The more Rosenblatt wrote and continued his studies, the more absorbed he became in the congruence between the natural world and human health – especially the environment’s impact on health and the issues surrounding global warming.
That’s when another idea took root: start a class for graduate students across the health professions of medicine, nursing, dentistry, pharmacy to open their eyes to the connections. That class, called Environmental Change and Human Health, became a popular elective.
And, just as happens in nature, another evolution took place. The course helped catalyze the design of a potential new master’s degree and certificate program called Conservation of Living System. In the process of designing the course, the faculty committee involved had a major influence on the decision of the University of Washington to start a completely new college: The College of the Environment.
But his passion goes beyond the Ivory Tower of academia. Rosenblatt uses his land as a teaching tool. It has been the basis of both a thesis and a dissertation for his students. But the most satisfying experience is bringing seventh graders from the poor rural school in the area every year to experience and study the land.

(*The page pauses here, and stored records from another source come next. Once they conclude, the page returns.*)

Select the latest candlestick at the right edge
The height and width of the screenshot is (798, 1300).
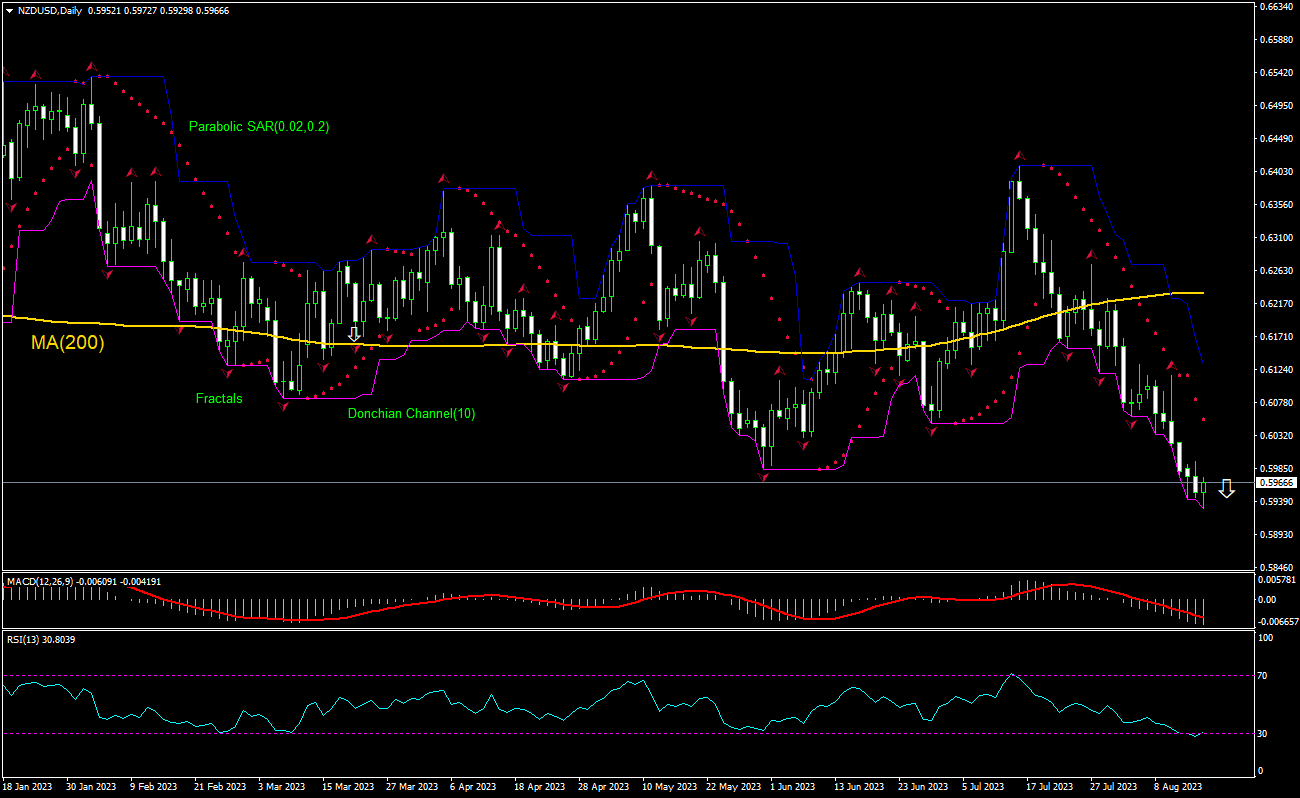(1203, 487)
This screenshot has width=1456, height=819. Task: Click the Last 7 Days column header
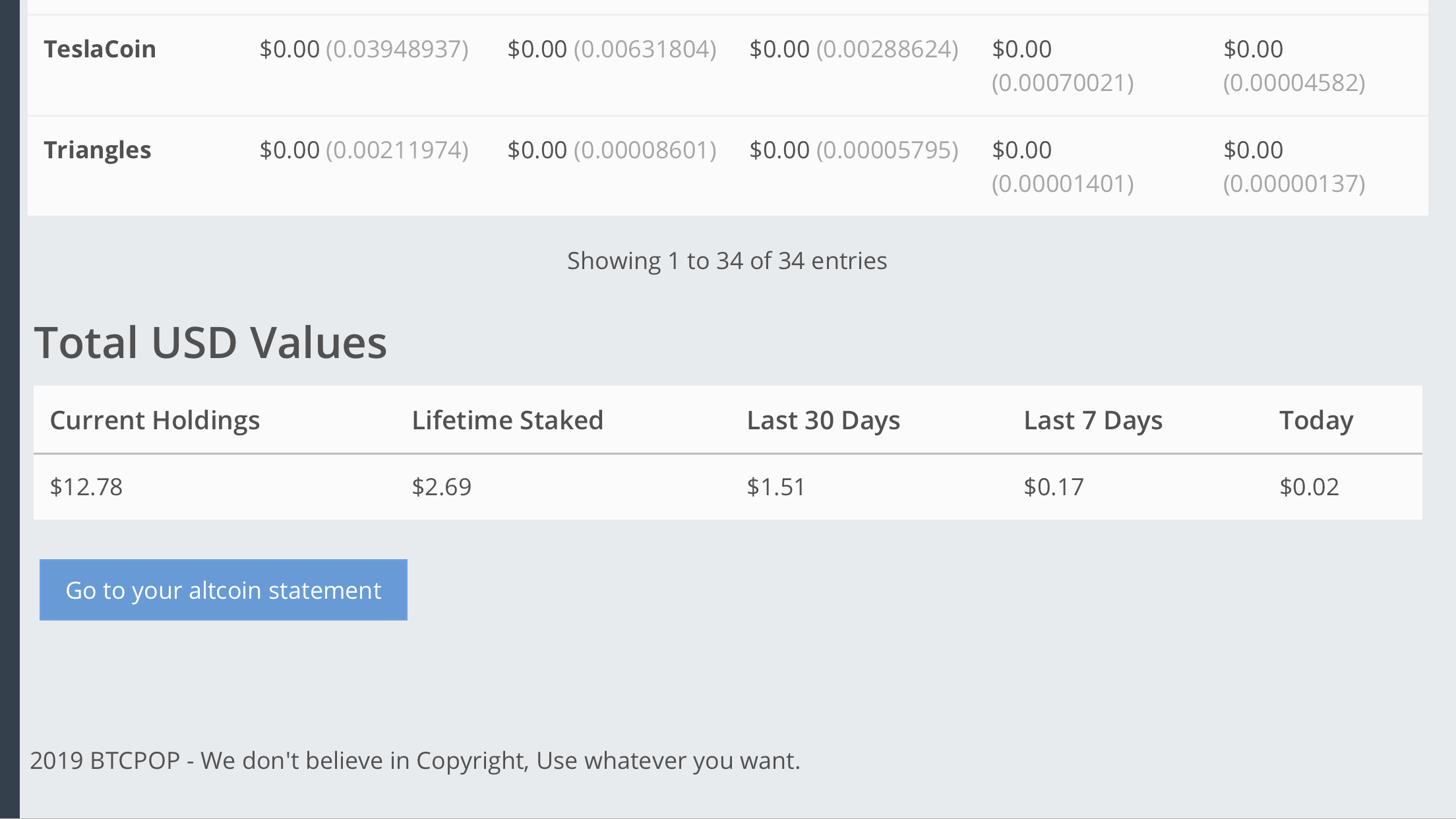pos(1093,421)
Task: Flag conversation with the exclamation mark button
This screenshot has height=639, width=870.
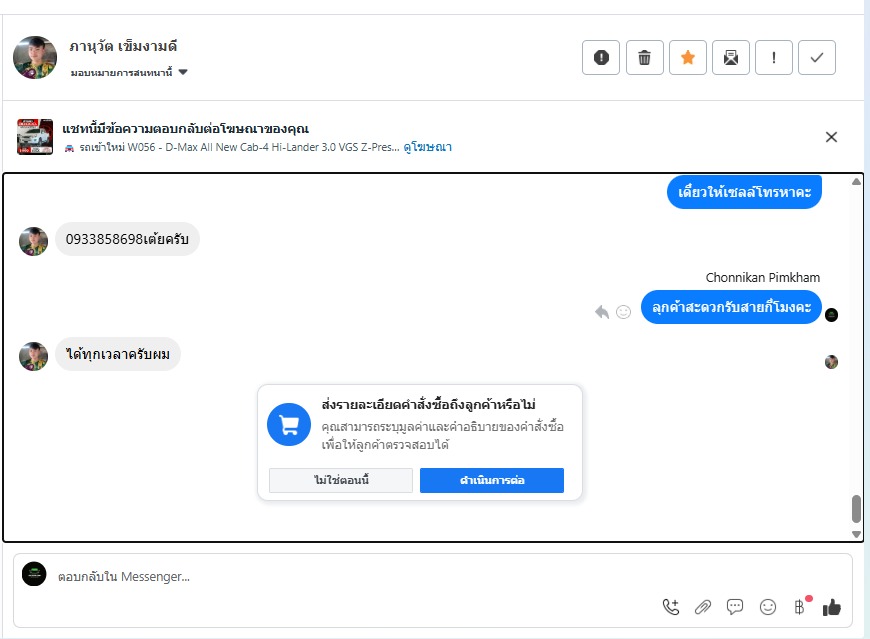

“We do a lot of work with the schools, my wife and I. We work around natural systems,” he says. “But I have an ulterior motive: to try to get these kids interested in math and science so perhaps they could become health care providers in the future.”
The irony for kids in many rural areas is that they can be just as unhealthy as their urban counterparts. While inner city children may desire the open, safe spaces of the country, rural children often just immerse themselves in the Walmart and TV culture, ignoring the resources surrounding them, says Rosenblatt.
“With some exceptions, most of these kids don’t know a wide open space from a narrow alley,” he says. “They don’t take advantage of where they’re living and they’ve become deprived of nature. There’s a whole bunch of literature around that, the nature deprivation syndrome that occurs in rural areas.”
It’s Rosenblatt’s work across the boundaries of medicine and the environment that he says keeps him motivated.
“For me, I’ve always found that the most interesting place to work intellectually is at the boundaries,” he says. “It’s always been the most interesting and fruitful place to work, where you’re able to look at metaphors and hypotheses and world views that tend to bump into each other – different ways of explaining the world. That’s where I’m most comfortable intellectually and that’s where, by bringing those insights together, I’ve felt like I’ve had more impact than staying in a narrow discipline.”